Directions: Rewrite everything in the records from the line containing "This screenshot has width=715, height=508." down through the end of the records, with "screenshot" replaced by "screen capture" and all else unchanged. Leave the pictures out of your answer.

Extracted material:

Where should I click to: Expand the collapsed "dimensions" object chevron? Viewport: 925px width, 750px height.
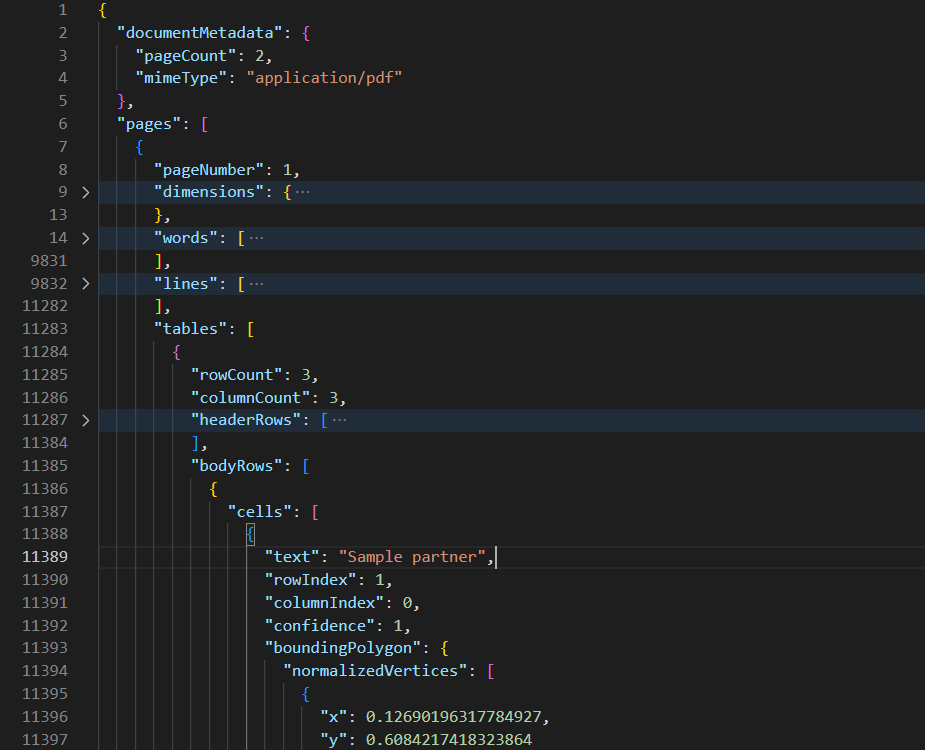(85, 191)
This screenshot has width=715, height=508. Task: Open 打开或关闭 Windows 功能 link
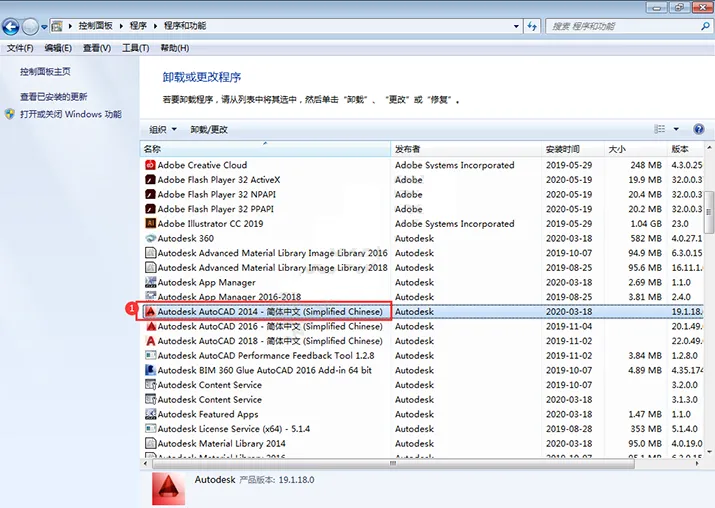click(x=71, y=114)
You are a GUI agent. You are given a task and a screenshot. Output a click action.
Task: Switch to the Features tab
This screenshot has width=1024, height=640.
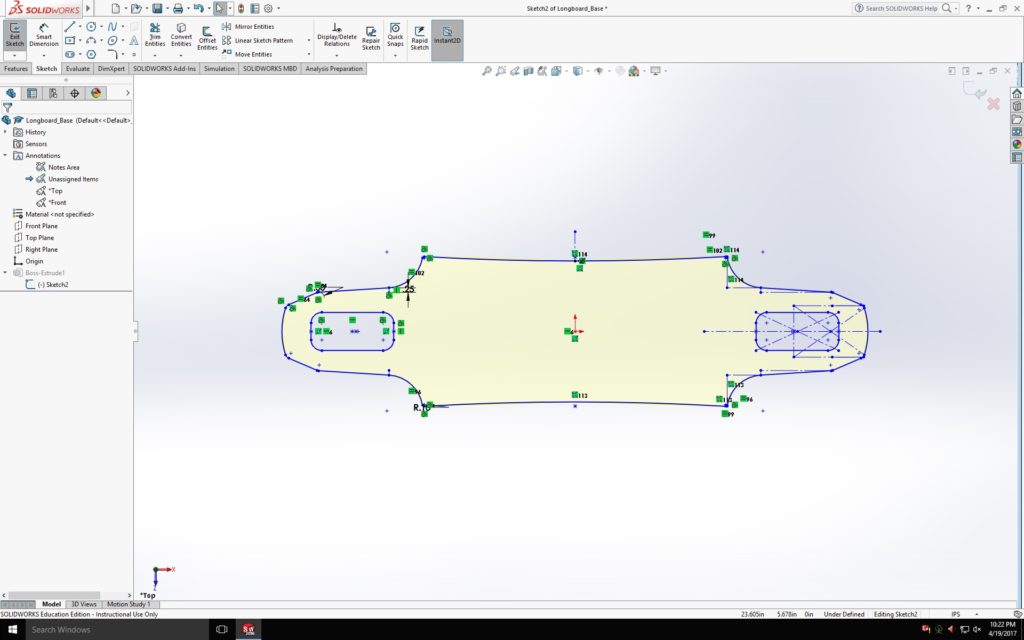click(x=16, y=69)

Response to the task:
This screen capture has width=715, height=508. Task: Open 打开或关闭 Windows 功能 link
click(x=71, y=114)
You are a GUI agent. You are given a task and a screen capture. Output a click action.
Task: Switch to the Features tab
This screen capture has width=1024, height=640.
click(x=16, y=69)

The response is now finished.